1. The following two questions are referred for the opinion of this court under section 256(1) of the Income-tax Act, 1961 :
"(1) Whether, on the facts and in the circumstances of the case, the Appellate Tribunal was justified in law in holding that the penalty levied under section 271(1) (c) of the Income-tax Act, 1961, could not be sustained for the assessment year 1979-71 ?
(2) Whether, on the facts and in the circumstances of the case, the Tribunal was justifies in law in holding that the Inspecting Assistant Commissioner did not lose jurisdiction to levy penalty in spite of the subsequently changes in law ?"
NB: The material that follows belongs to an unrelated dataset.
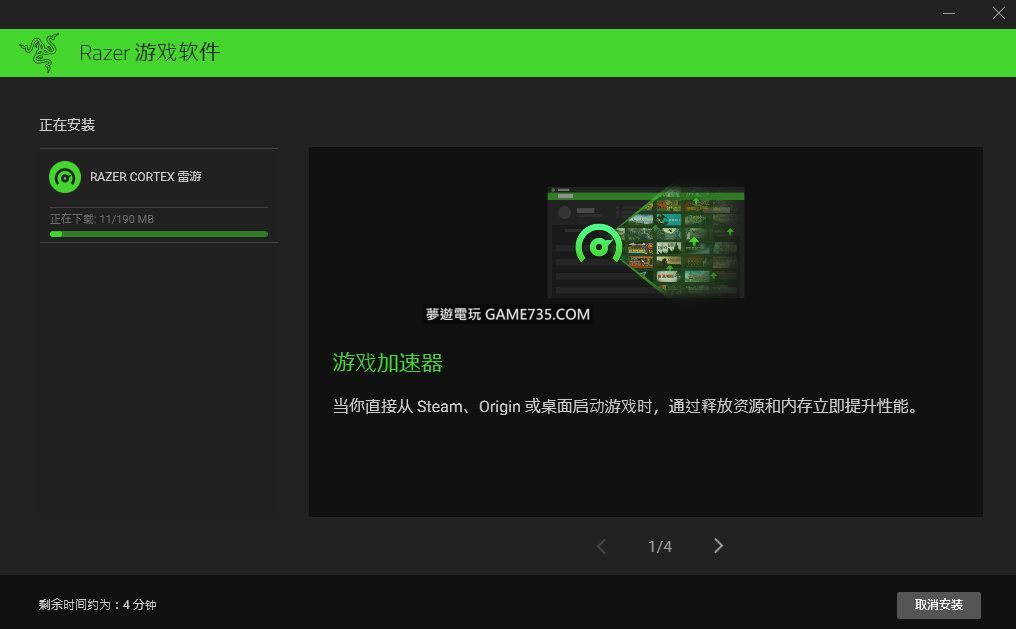
Task: Click the Razer 游戏软件 title text
Action: pos(149,53)
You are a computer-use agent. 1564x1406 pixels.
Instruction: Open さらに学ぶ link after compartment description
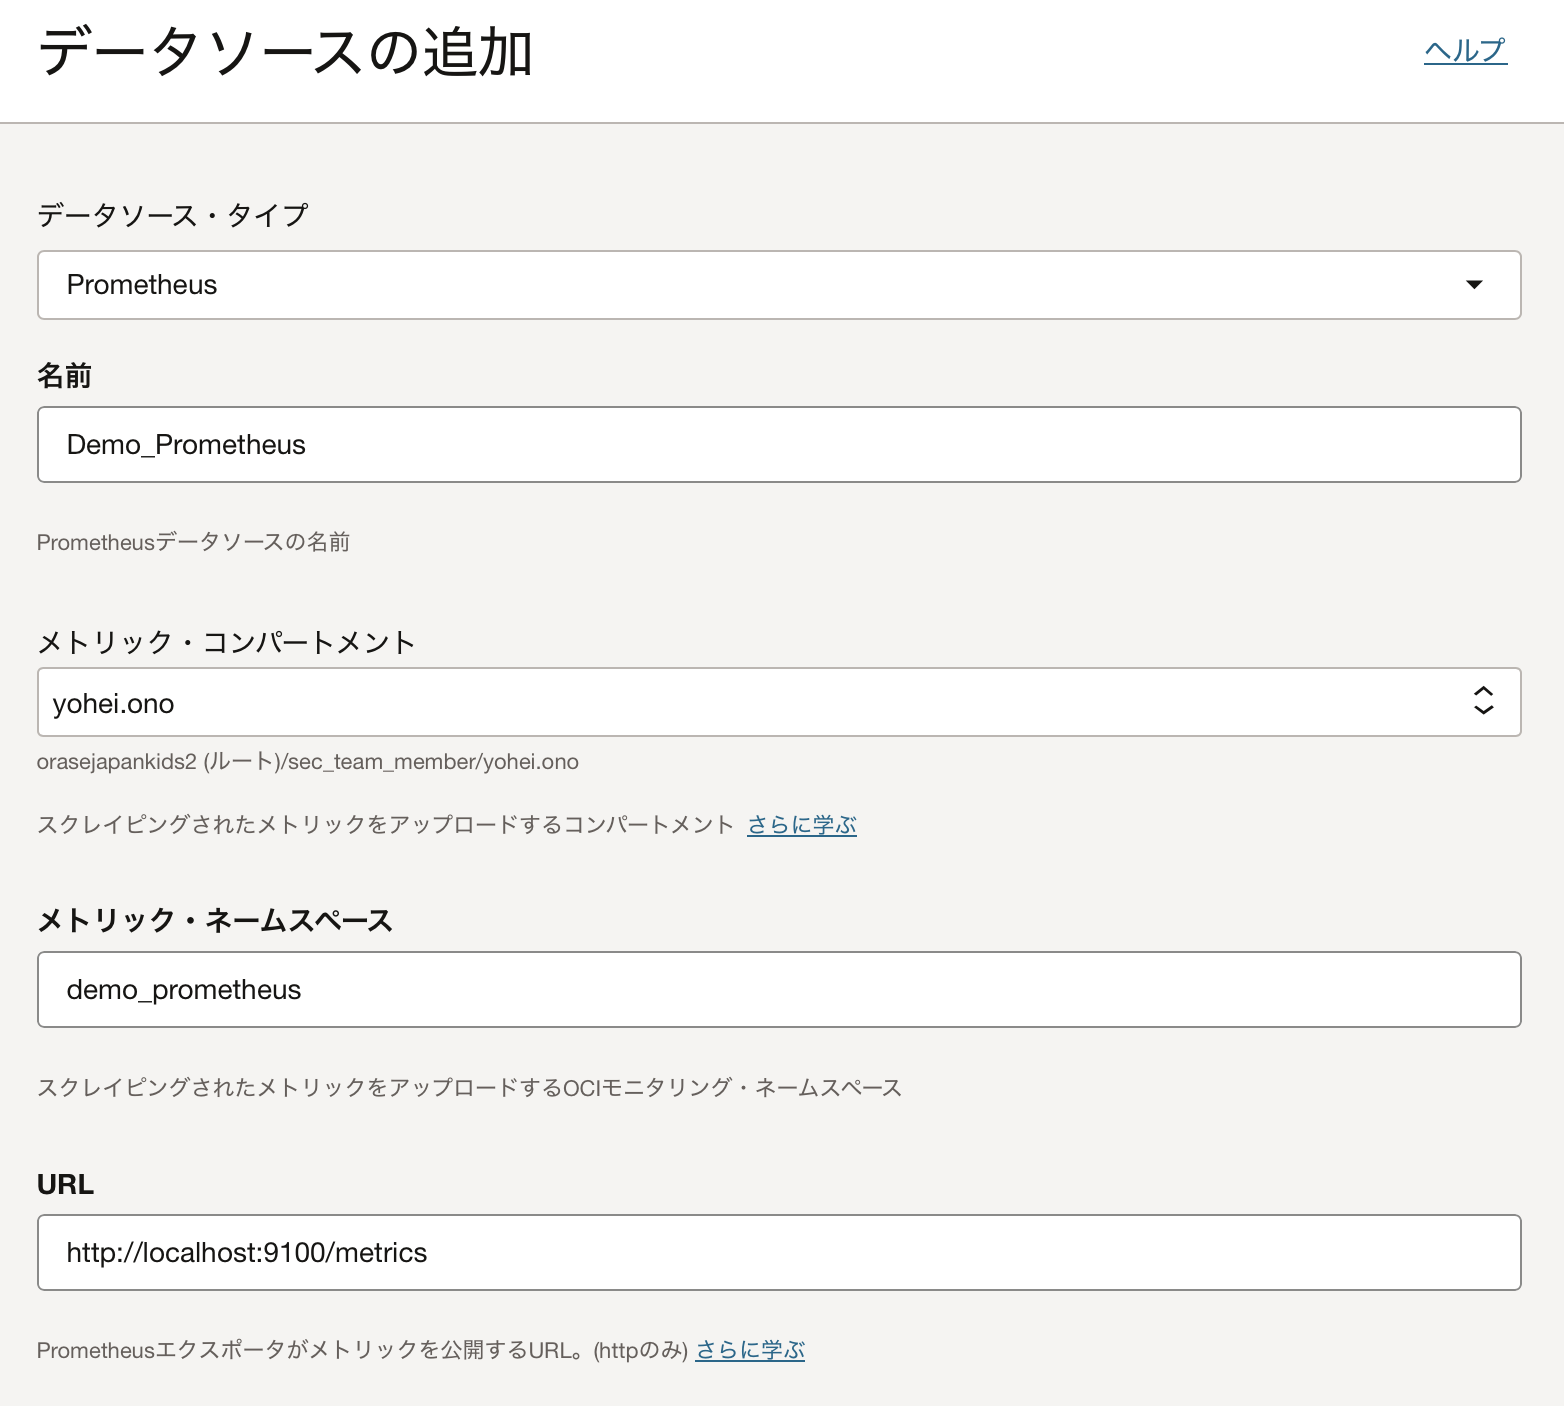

So far as the second question is concerned, it has to be answered in favour of the Revenue and against the assessee, following the judgments of this court in Addl. CIT v. Dr. Khaja Khutabuddinkhan and Uma Maheswari and Company v. CIT . Answered accordingly. We shall, therefore, state the facts in so far as they are relevant to the first question.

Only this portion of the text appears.